You can tell you have the geometry nailed by how it performs in the ride footage. It looks so balanced and elegant which is something you can't say about many cargo bikes. I'm a little concerned about the strength of the headtube/ extension tube connection given the load from both ends and the length of the lever arm. I think a small gusset there might be necessary but you have probably considered all this? Thanks for sharing
Thank you very much for the kind words! Regarding the strength, I haven't mentioned in this video because I haven't started designing but the cargo bay will be made of aluminum tubing and this will add rigidity to the whole structure (like the body of a car is structural). Cheers!
@@pedro-neves Ah, I see! I doubted any oversight on your part given your approach generally and your initial version has the extension tube extending back to the BB. I look forward to seeing it develop further. I have a touring trike design bubbling away in the background of my brain and soak up as much reliable design information as I can find. Your adjustable geometry rigs are inspired. All the best
@@LaughingGravy.01 indeed in my previous design I used only the tube. But even being steel I noticed that it could have a little bit less elasticity. I'll fix that in this design with the frame of the cargo bay. Good luck with your build! Makes me happy that my videos help with ideas ;) Cheers!
Very nice Video and great overall Project But (based on the 54x2 Aluminium Tube stated on youre website) i think the front extension is not strong enough(for loanding up and logevity) Roughly estimated around 154kg of permissable Gross weight (which is a little bit low for a electric cargo bike)4
Thank you very much! Indeed, that tube is not sufficient. I haven't mentioned in this video because I haven't started designing yet but the overall structure will be reinforced by the cargo bay which will also be made out of aluminum tubes. Cheers!
Hello, I'm using two types of ball joints in this build. - These are on the wheel side: www.profibohrer.de/M12-angle-ball-joint-rod-end-bearing-SQ-12-RS. - These are on the frame side: www.amazon.nl/-/en/gp/product/B0BB94X5PQ. Cheers!
Hello. first I like to say this is an awesome video. I enjoyed it very much. I'm working with a program Solid Works. Is it possible for you to share files as stl perhaps? And id like to know if you are going to share any front videos. I'm trying to build my own trike too :) and thank you again for a very exciting video.
Hello and thank you very much! I'm sharing the project also in .step format which should work in Solid Works. This contains all the parts and assembly in one file. Can you check if it works? Cheers!
@@ilkerduman5408 my pleasure, thank you too!
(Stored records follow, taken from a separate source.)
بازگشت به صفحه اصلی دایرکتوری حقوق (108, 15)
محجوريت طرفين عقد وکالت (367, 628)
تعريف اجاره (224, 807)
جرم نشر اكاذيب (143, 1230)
I am working now in the front and will release the files every time together with the build video. I think that this makes sense because this way the video is sort of a build instruction for the CAD drawings. I'm thinking that the next build video will be ready before 15-Aug. Cheers!
Hello, as I mentioned in the video, I'm sharing the design of the parts that are ready and built - the frame and cable steering. The front is still in design phase. Soon I'll close the design and build the front and share the design for that as well. Cheers!
Have you considered making those steering 'cylinders' out of metal or plastic? doesn't seem like it would need the strength of metal, and would be lighter and easier to make.
Think I would not cut off the original head tube, but design add on to it. So bike can be convert back to sell it as normal bike. For bicycle seems too many part adding weight. Can u come up with simpler design with less part? I believed design need further refining.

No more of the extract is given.